Studiocanal a annoncé qu’un reboot de l’emblématique film dystopique de John Carpenter, sorti en 1981, New York 1997 (Escape from New York), est actuellement en développement. La nouvelle a été révélée à l’occasion du CinemaCon, le grand rendez-vous annuel de l’industrie, qui se tient en ce moment à Las Vegas.
Kurt Russell, éternel Snake Plissken
Le film original se déroule dans un futur où les États-Unis sont devenus un État policier, théocratique et totalitaire, tandis que l’île de Manhattan a été transformée en prison de haute sécurité, entièrement coupée du monde.
On y suivait Robert « Snake » Plissken, ancien officier des Forces Spéciales interprété par Kurt Russell, chargé d’une mission suicide : pénétrer dans Manhattan, sauver le président des États-Unis, retenu par le criminel le plus dangereux de cette prison à ciel ouvert, puis ressortir vivant, le tout en 24 heures.
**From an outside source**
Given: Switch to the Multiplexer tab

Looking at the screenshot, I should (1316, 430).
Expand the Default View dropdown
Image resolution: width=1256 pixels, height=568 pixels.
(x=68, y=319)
Aucune autre information n’a pour l’instant été communiquée sur le projet.
Ce n’est pas la première fois qu’un remake de New York 1997 est envisagé. Au fil des années, plusieurs noms ont été associés à une possible relecture du film, parmi lesquels Radio Silence, Leigh Whannell, Robert Rodriguez ou encore Neil Cross, le créateur de Luther. Un préquel animé a également été envisagé à une époque, sans jamais voir le jour.
Et bientôt un classique de la comédie horrifique ?
Studiocanal a par ailleurs confirmé qu’un remake de Hurlements (The Howling) de Joe Dante, autre classique de 1981, est lui aussi en préparation. Andy Muschietti avait d’ailleurs un temps été pressenti pour le réaliser, au début de l’année 2020.
Le film démarait lors d'un incident traumatisant, Karen White (Dee Wallace, inoubliable mère traquée de Cujo) préfère mettre sa carrière de présentatrice TV entre parenthèses. Elle décide alors de rejoindre un centre de repos, « la Colonie », sur les recommandations de George Waggner (Patrick Macnee), un médecin réputé et très influent. Elle y fait la connaissance d’étranges personnes et tente tant bien que mal d’oublier sa mauvaise expérience. Même si la police a éliminé son agresseur, Karen n’est pas rassurée pour autant. Il faut dire que son lieu de convalescence inspire davantage la terreur que la sérénité. Et pour cause, des loups-garous rôderaient, la nuit venue…
Dès la première séquence de Hurlements, Dante choisit une esthétique crade, obscène, déstabilisatrice, proche du porno-soft, jusqu’à ce sex-shop dans lequel se rend l’héroïne. Lieu périphérique par rapport aux autres endroits du film mais suffisamment glauque et claustrophobe pour introduire l’atmosphère malsaine qui ne cessera d’envahir d’autres séquences.
Hommage aux films de loups-garous (tous les personnages portent des noms de cinéastes ayant réalisés des fictions lycanthropiques), Hurlements est à prendre au premier comme au vingtième degré car distance et adhésion sont finalement l’empreinte singulière d’un Joe Dante (Gremlins, Small Soldiers) alors au sommet de son art. Après l’invasion de petites poiscailles meurtrières en 1978 (Piranha), le réalisateur explore ici la figure mythologique du loup-garou, développe sa dimension inquiétante, bestiale, sans négliger la dose de grotesque qui anime constamment les monstres dantesques. Un classique de la comédie horrifique.
Le public veut du neuf
Passé l’effet de sidération, une question demeure : reverra-t-on un jour des films véritablement originaux, portés par la seule audace, par la seule imagination, sans l’appui préalable d’un roman, d’un ancien film ou d’un chef-d’œuvre déjà consacré sur pellicule, censés garantir un intérêt minimal du public et un véritable geste de cinéma ? Qu'on se le dise, le public veut du neuf.